But this wasn’t always the case.
Born in 1930 in Cincinnati, Ohio, right at the beginning of the depression made life a little harder. Kids growing up in that era didn’t know they were poor because all their neighbors were generally in the same position. The one thing it did do was toughen them up. You developed street smarts relatively quickly, because that’s what it took to survive.
In 1954 , Christy graduated from DePauw University and went on to Indiana University Business School where he hoped to get his MBA. But he ran out of money, dropped out of school and looked for a job. He accepted one with Armstrong Cork as sales manager. After three years he left for a sales position at the Barrett division of Allied Chemical and eventually became general manager.
It seemed like Christy moved frequently from job to job, and with each job he seemed to move to another state. He and his wife, Mary, have five children, each one born in a different state.
Christy took a job at R & G Sloan as vice president of sales and marketing. He was hired with the thought that he would be the right person to assume the presidency of the company when the then current president retired. Instead he got fired. When asked why, he remarked, “Because I was stupid. I didn’t realize I was being interviewed for the presidency. I guess I didn’t say the right things.”
So, after 25 years in corporate life, being vice president of three companies, president of Uni-Bell and Plastic Pipe Institute, and with very little money in the bank, Christy decided to put down roots in the then vibrant Southern California area. In 1977, at the age of 47, a savings of $1,500 and a small line of credit, he started his own manufacturer’s representative sales organization catering to the irrigation market.
“I liked the business, I liked the people, it fit my style,” he said. Christy’s territory was Southern California, Arizona, and Southern Nevada. The first six months he was a rep, he earned $2,200 and for the first 12 months he made $64,000, and at the end of his first calendar year Christy earned $94,000. Although, like in any business, there are costs, Christy said, “It was the most money I ever made.”

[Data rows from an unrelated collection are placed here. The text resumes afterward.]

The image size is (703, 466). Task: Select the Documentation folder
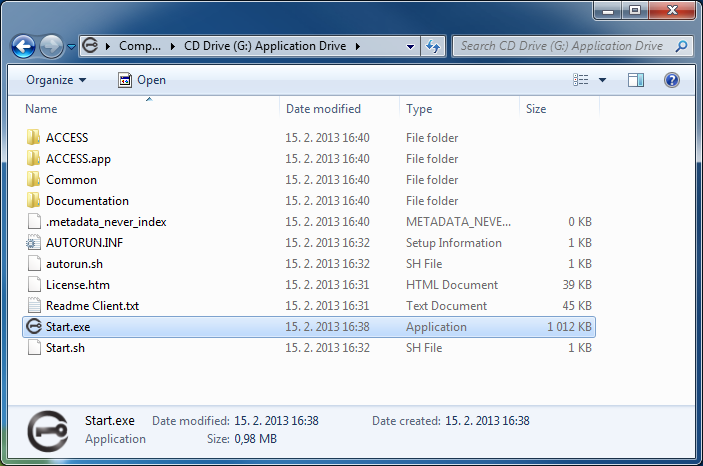[x=87, y=201]
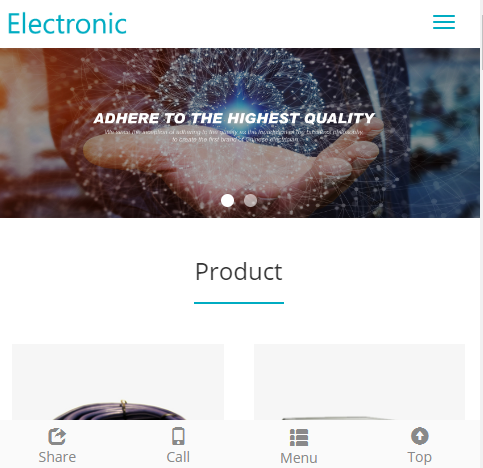483x468 pixels.
Task: Click the Share label in bottom bar
Action: (57, 457)
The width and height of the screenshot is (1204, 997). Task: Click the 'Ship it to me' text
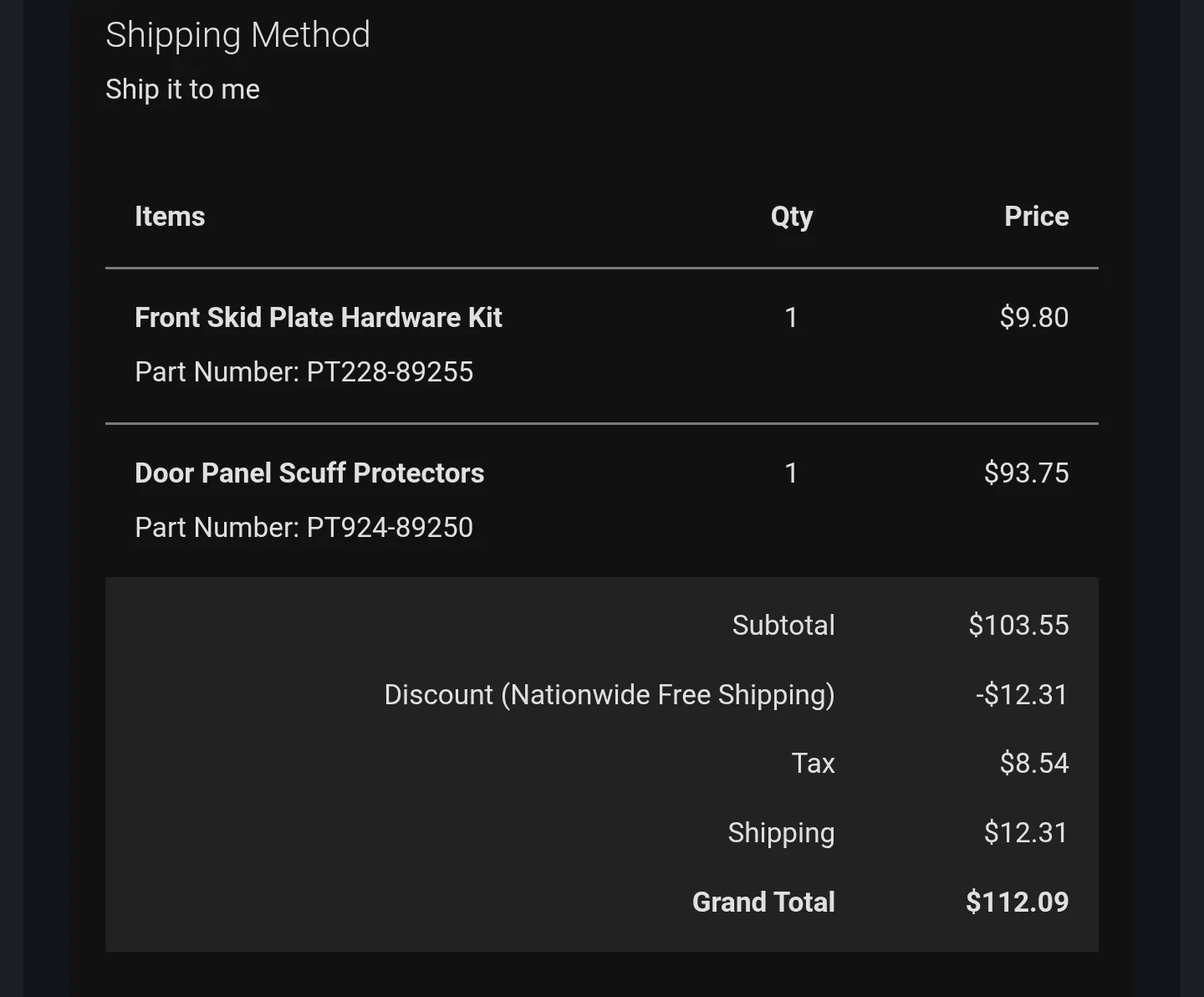[182, 89]
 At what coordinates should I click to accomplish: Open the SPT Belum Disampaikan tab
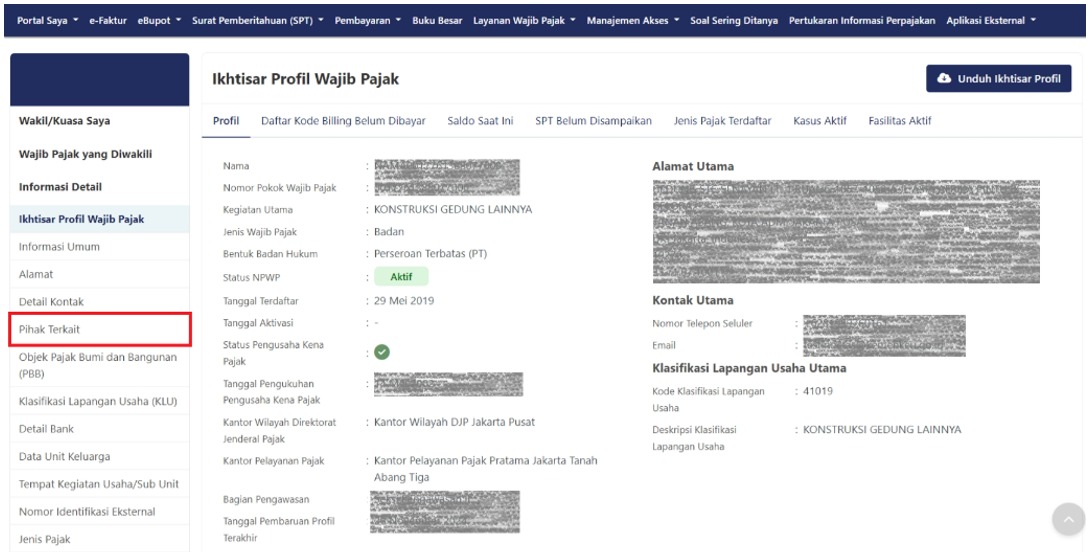(593, 122)
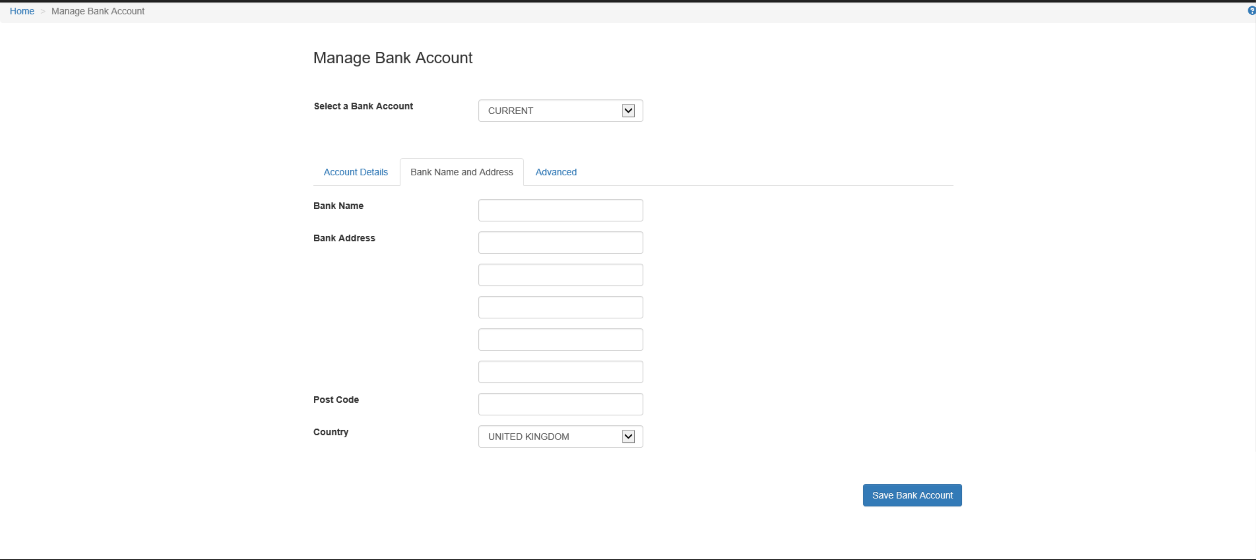
Task: Open the blue help question-mark icon
Action: 1251,11
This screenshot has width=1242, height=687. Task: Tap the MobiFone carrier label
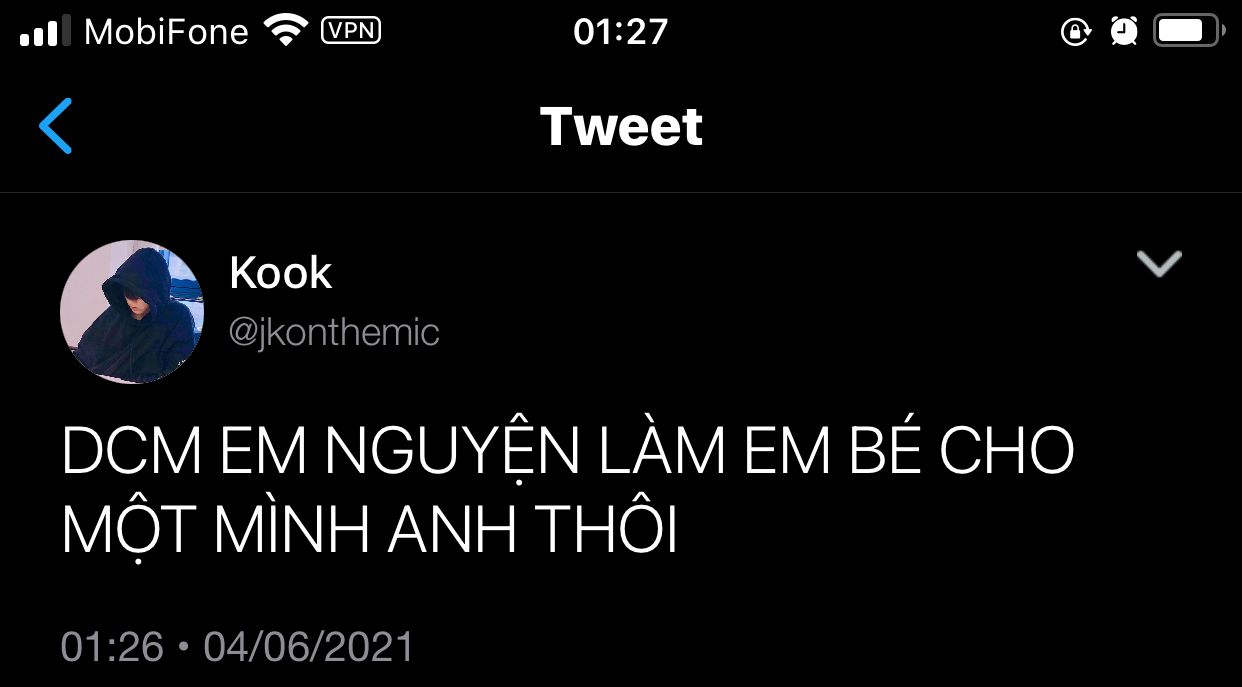pos(166,32)
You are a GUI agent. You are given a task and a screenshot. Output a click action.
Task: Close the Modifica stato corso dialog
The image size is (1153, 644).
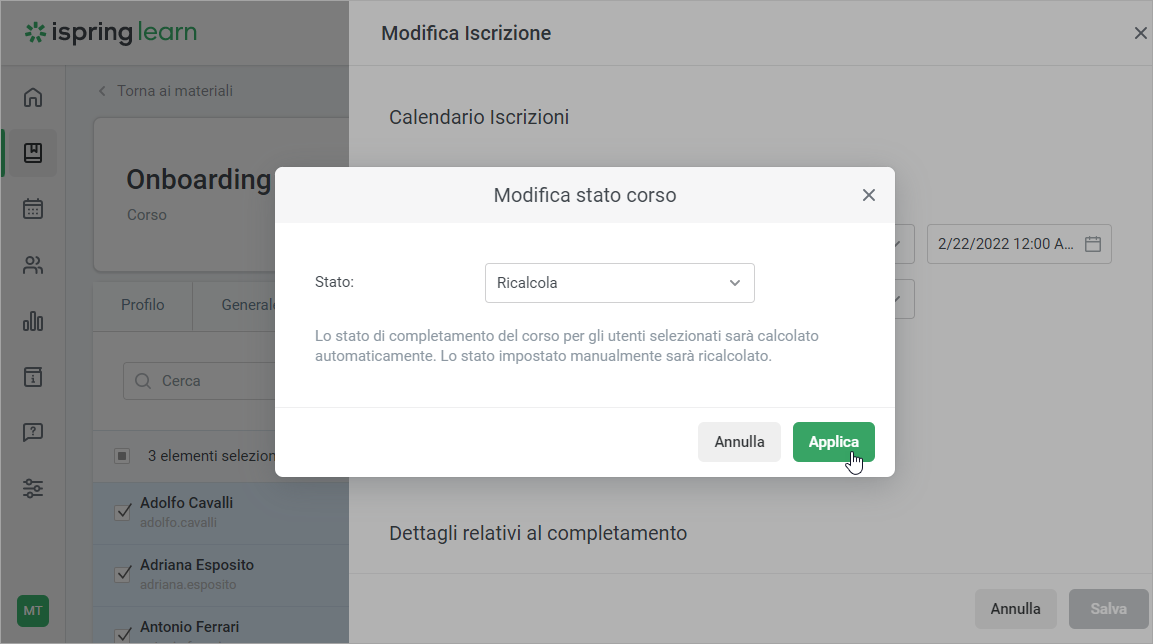click(x=869, y=195)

During his first year as a manufacturer’s representative, he picked up a few lines and was fired from some others. “As a rep you’re at the mercy of the manufacturer,” said Christy. “Sometimes they expect more than the territory is capable of producing, other times it could be that you built up enough sales so they hire an in-house salesperson to work directly for them. And sometimes it could just be a personality conflict.”
In 1978, while looking for additional lines to represent, Christy asked the distributors he called on what they thought was needed in the market. One distributor told him there was a need for a good high quality solvent cement.
Leaving no stone unturned, Christy did his research and introduced his ‘Red Hot Blue Glue.’ It’s not easy swimming against the tide, but that is exactly what Christy was doing. “Introducing something new, especially with no funds to promote it, is a very difficult task,” he said. “Here I am introducing the highest priced, best performing solvent cement in the market. I was lucky that I had great personal relationships with some distributors and they trusted me.”
The business became a ‘family affair’ as Tom and Mary’s five children became active in the business.
Jon, the eldest son was working with his father until he went off to school. Jon received his MBA in financial statistics from the University of Chicago and went back into the family business. By this time Christy’s had moved the business out of their family home and into office and warehouse space.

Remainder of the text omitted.